Our business environment for the fiscal year to March 2012 was extremely challenging due to losses in production following the Great East Japan Earthquake and the Thai floods, in addition to the unprecedented strength of the yen, President Akio Toyoda said.
The Japanese carmaker raised its 2013 forecast. It now expects net revenue of 22 trillion yen and net income of 760 billion yen, an increase of 268 percent over fiscal year 2012.
Toyota, Japan's largest auto company, lost 400,000 cars in output during the fiscal year as a result of supply chain disruptions created by the floods, earthquake and tsunami. The loss in production was equal to roughly nine weeks of U.S. sales, according to Reuters.

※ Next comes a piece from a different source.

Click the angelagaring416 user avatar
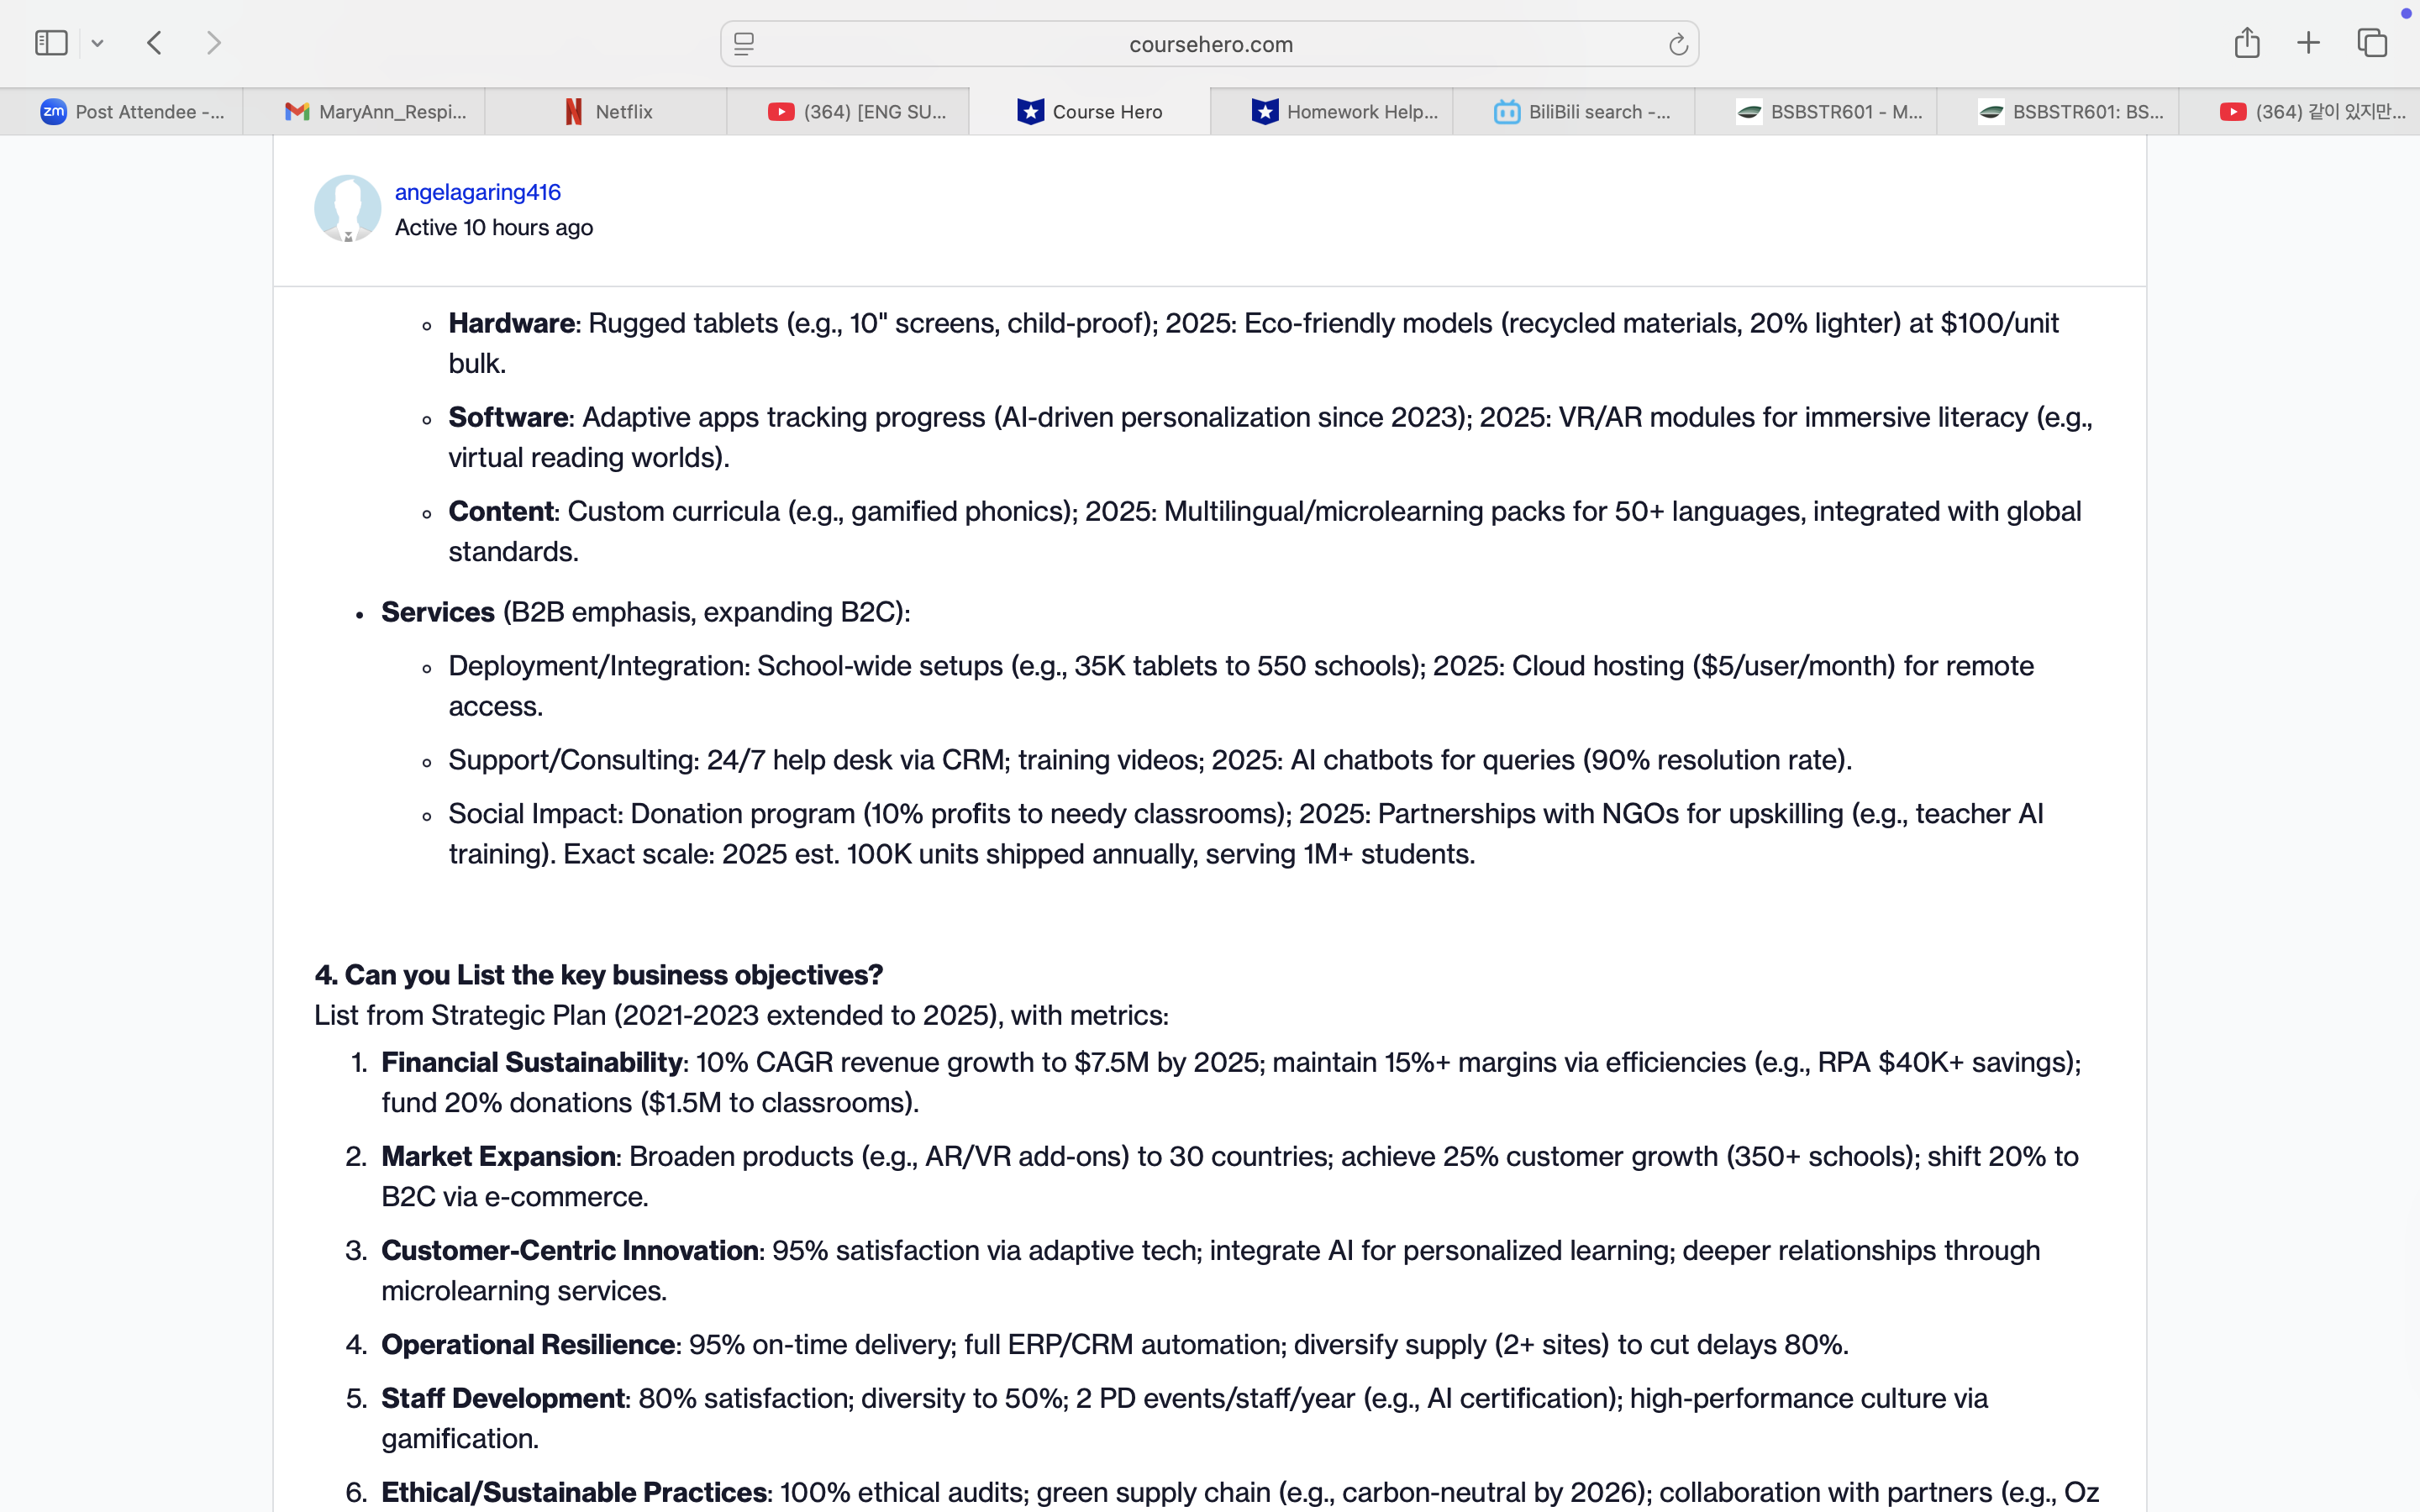Viewport: 2420px width, 1512px height. click(347, 208)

Despite the trials of the last year, though, Toyota turned into the skid and has effectively regained control, as demonstrated by monster gains in the fiscal fourth quarter. Operating income for the carmaker rose more than 500 percent from 46.1 billion yen to 238.5 billion yen from a year earlier. Net profit for the quarter was 121 billion yen, up from 25.4 billion yen. Likewise, margins improved over the course of the fiscal year, rising from -3.1 percent at the beginning to 4.2 percent at the end.
Toyota Motor Corporation (NYSE: TM) shares soared 3.3 percent to $80.79, up $2.62.
The company plans to pay a year-end dividend of 30 yen (37 cents) a share for a total yearly dividend of 50 yen (62 cents) a share.
Charlie Chaplin, the greatest comedian, was said to reply 'the next one,' when asked which of his films he thought was the best. I find his mindset similar to Toyota's Kaizen mentality - to always strick to create something better, Toyoda said.
The Kaizen method, long famed in industrial circles for minimizing waste and maximizing efficiency, has kept Toyota at the forefront of the automotive world for years. The company hopes to improve its margins alongside its products in the coming year as it continues its recovery from a year in which it suffered periods of hardship.